When I was a freshman in college one of the first history classes I took included a tour of the university’s main library and an introduction to its vast card catalog, the like of which none of us had ever seen. Our professor patiently explained the arcana of the Library of Congress subject heading system, showed us how a work might turn up in the catalog either by title, author, or subject heading, and then sent us off on a scavenger hunt through the thousands of little file drawers. By the end of our class period, each of us had the beginnings of a bibliography on the subject of our course.
That first foray into the world of real historical research was fun, overwhelming, and educational all at the same time. But it was also limited to secondary sources and was entirely limited to those works available in the university library.
How the history student’s world has changed.
Today our students are face to face with access to primary and secondary sources beyond count–quite literally tens of millions of primary sources and an equally large and growing corpus of scanned secondary works. My professors taught me in a pedagogical world based on scarcity. Today we teach in a world dominated by abundance.
“Big data” is one of the “big ideas” of the current decade across many sectors of the information economy and historians and other humanists have already begun working on exciting projects [see also and also] that are helping us find ways to mine emerging super massive datasets of historical information. One maturing example is the Criminal Intent project funded by the NEH’s Digging into Data program (my colleagues Fred Gibbs and Dan Cohen are central players in this project).
As exciting as the Criminal Intent project and other similar data mining efforts are, they are currently operating at a level a bit to complex for the average undergraduate. Simpler data mining tools like Google’s NGram viewer offer a more frictionless introduction to data mining concepts. For instance, I’ve written about how undergraduates might use the NGram viewer to mine millions of words from the Google book database and begin to think about what sorts of historian’s questions might then come out of such a mining exercise.
Right now, today, getting much beyond these basic sorts of exercises with undergraduates will be difficult. But it is useful to remember that ten years ago it was not so easy to make a web page. Before too much longer the user interfaces for mining massive data sets of historical information — especially texts and images — will be appropriate for the undergraduate curriculum. That means it is already past time for historians to be thinking about how we can incorporate data mining into the undergraduate curriculum. Some interesting graduate syllabi have begun to appear, but data mining, whether text or image mining, seems to be largely absent from the undergraduate history curriculum.
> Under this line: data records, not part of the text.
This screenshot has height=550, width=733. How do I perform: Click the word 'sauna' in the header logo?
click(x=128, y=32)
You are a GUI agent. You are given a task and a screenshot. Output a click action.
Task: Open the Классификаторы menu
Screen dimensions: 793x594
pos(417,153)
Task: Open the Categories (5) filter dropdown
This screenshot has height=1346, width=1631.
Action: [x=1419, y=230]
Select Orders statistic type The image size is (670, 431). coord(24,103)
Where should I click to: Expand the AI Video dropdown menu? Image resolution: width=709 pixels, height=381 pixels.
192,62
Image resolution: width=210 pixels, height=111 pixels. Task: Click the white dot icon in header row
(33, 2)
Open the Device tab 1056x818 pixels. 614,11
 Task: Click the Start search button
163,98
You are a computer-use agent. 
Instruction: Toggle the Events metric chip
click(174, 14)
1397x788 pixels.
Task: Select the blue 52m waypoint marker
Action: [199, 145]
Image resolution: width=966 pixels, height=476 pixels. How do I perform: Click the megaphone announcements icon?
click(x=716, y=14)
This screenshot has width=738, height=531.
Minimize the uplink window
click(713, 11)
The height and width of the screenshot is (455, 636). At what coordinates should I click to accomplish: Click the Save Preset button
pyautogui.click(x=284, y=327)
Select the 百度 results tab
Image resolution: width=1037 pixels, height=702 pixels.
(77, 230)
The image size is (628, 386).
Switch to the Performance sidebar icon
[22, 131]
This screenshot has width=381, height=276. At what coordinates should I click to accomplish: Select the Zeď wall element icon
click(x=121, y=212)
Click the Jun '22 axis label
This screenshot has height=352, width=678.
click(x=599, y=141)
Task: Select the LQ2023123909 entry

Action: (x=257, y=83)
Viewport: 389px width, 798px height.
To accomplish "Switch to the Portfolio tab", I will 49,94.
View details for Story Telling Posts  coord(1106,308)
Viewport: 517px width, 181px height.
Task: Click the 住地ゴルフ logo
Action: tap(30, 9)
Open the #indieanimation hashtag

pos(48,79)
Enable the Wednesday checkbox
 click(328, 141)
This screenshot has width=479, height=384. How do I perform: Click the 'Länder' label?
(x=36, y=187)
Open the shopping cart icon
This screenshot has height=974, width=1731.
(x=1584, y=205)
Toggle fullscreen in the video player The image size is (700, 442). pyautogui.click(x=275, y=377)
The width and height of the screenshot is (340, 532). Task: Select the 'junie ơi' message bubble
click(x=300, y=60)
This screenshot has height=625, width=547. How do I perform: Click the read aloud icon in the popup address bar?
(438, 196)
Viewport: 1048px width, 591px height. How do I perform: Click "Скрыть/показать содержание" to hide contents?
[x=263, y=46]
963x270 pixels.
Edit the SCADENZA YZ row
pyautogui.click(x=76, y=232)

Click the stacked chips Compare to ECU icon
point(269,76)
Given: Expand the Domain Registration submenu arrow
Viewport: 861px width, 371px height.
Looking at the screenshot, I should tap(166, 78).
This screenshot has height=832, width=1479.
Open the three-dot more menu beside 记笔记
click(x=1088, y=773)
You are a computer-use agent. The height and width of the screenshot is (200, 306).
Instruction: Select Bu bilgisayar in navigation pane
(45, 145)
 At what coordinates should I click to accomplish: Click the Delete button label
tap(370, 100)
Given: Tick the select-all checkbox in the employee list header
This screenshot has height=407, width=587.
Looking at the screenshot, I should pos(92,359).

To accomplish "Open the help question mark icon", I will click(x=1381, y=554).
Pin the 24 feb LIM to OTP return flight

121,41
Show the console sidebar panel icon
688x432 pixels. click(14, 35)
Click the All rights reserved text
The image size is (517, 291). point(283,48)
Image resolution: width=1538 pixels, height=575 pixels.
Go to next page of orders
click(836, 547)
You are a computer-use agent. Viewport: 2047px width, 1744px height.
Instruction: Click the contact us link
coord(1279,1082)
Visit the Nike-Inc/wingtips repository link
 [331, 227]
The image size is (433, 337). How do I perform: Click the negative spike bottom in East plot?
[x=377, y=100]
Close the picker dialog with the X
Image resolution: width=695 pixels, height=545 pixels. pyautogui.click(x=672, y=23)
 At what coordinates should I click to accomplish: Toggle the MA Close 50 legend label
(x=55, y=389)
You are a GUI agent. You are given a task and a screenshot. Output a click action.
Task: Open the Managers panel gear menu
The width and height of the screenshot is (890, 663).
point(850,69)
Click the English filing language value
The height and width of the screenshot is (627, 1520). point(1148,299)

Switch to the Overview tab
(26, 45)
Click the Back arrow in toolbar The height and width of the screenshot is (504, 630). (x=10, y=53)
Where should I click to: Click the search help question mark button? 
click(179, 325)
Imagine, for instance, a course that begins with the simplest tools, such as Many Eyes or the NGram viewer, helping history students to see both the strengths and weaknesses of these tools. From there the course could move on to increasingly complex forays into data mining, letting the students range further and further afield as their skills grow. Our colleagues in computer science have already developed such courses, but such courses would need to be adapted heavily for them to work with history students who (mostly) lack the background in programming.
In my previous post I pointed out that incorporating “making” into the history curriculum gives us opportunities to build connections to other academic disciplines (art, engineering, graphic design). Data mining offers us similar opportunities (computer science, library science, computational sciences). The more creative we can be about building such linkages, the richer our curriculum can be and the better prepared our students will be for the world they’ll face when they graduate.
But just as important, we’ll be training a new generation of historians to work with the unimaginable wealth of historical information that a decade’s worth of scanning and marking up of texts, images, video, and sound files, has made available to us all.